There were things I really believed they were wrong about. I even would stomp my feet and have a real theological hissy-fit about some of the Catholic teachings. I would throw myself onto my knees and shake my fist and not want to humble myself and give up my wrong beliefs. God would respond: 

"Do you really want to reverse my judgement and put Me in the wrong to put yourself in the right? Has your arm the strength of God's? Can your voice thunder as loud?" (God's response to Job.)



When you are a Catholic who seeks to understand your faith, when you sit at the feet of Jesus (like Mary) and listen, you find there is so much more than the physical eyes can see.

So, eventually I gave up striving against what I didn't want to be true and became Catholic. Not because I understood everything, but because I know HE is way, He is the truth. He is the life. And like Ruth, "whoever thou goest, Jesus, I will go." And if Christ started a church, I am following Him.

And as I walk in faith, the more the Holy Spirit teaches and assists me in comprehending the Holy Sacrifice of the Mass and the more joy I experience each time I enter a Catholic Church. Each time I walk down the aisle to receive the Eucharist, I feel like I am fulfilling my deepest longing. When I kneel to receive the Eucharist on my tongue, I am there... there in heaven kneeling at His feet able to thank Him. Not in my imagination, not symbolically--but really there, present with Christ in a way that transcends what I can see with my eyes. I am there spiritually and that is more real than anything material. For I am with Him supernaturally--which means above and more and better and beyond our reality. I have entered the world of the spirit where God lives.

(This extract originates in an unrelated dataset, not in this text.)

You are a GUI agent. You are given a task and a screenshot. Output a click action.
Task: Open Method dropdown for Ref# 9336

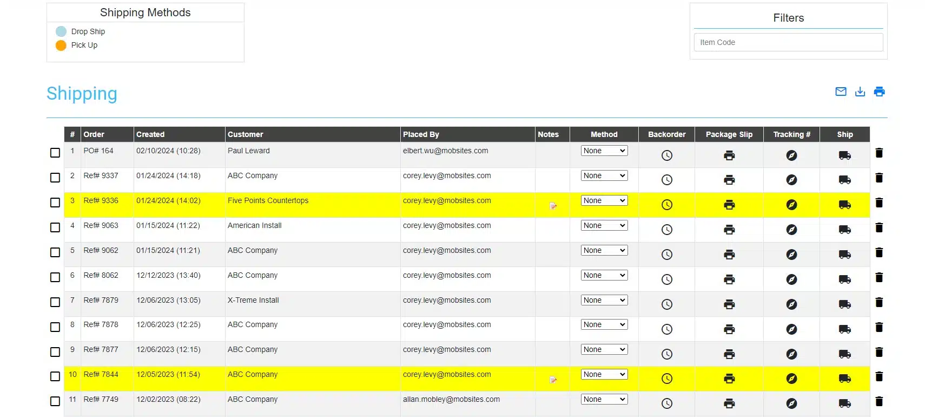pyautogui.click(x=604, y=200)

My vision of heaven is fulfilled in the Sacrifice of the Mass, for I know at that moment that He is in me and I am in Him and He knows. He knows!! He knows how much I love Him and I can experience heaven right then. 

Do not misunderstand. I do not feel "that was a touch of heaven." I don't feel like I have a glimpse of heaven, I feel like I am there permanently. Heaven has become reality, even after I leave. 

The Catholic mass is not just a porthole into heaven, it is the place where I receive the manna that will sustain my life forever. While some have called the Eucharist, ambrosia, food of the gods, manna, I know that even these do not begin to explain the Eucharist. It is the fulfillment of the Tree of Life. It is the Manna foretold by Jesus that would come out of Heaven. For it is Him.

In the mass, we step into eternity.  We are at the beginning with Christ as He formed the foundations of the earth, we are there at the Cross loving Him, thanking Him, helping Him through the pain, we are there at the Second Coming. All history and all future meet at the mass. It is heaven, now. 

And at times when I am there, Christ gives me a deeper understanding of what I am doing and an inexplicable, eternal and exquisite joy floods me. I see into His eyes, for I have entered Heaven. 

Oh, that all, every knee could bow and experience this--the joy of kneeling at the feet of the Cross and every tongue confess, crying out to the depths and breath of their souls, "All glory and honor and blessings and thanksgiving be unto the Lord!" 

If the Catholic mass is all there is of heaven-- if there were no afterlife (of course I don't believe that, I am just saying that if there weren't) the Catholic mass is enough. I have had and continue to have the greatest blessing ever known to mankind, ever known to the cosmos itself--I have knelt at the feet of Jesus, I have been to the Cross and I have experienced God. And that moment to me is an eternity of heaven. 

Thank you, thank you God for Your gift of the mass.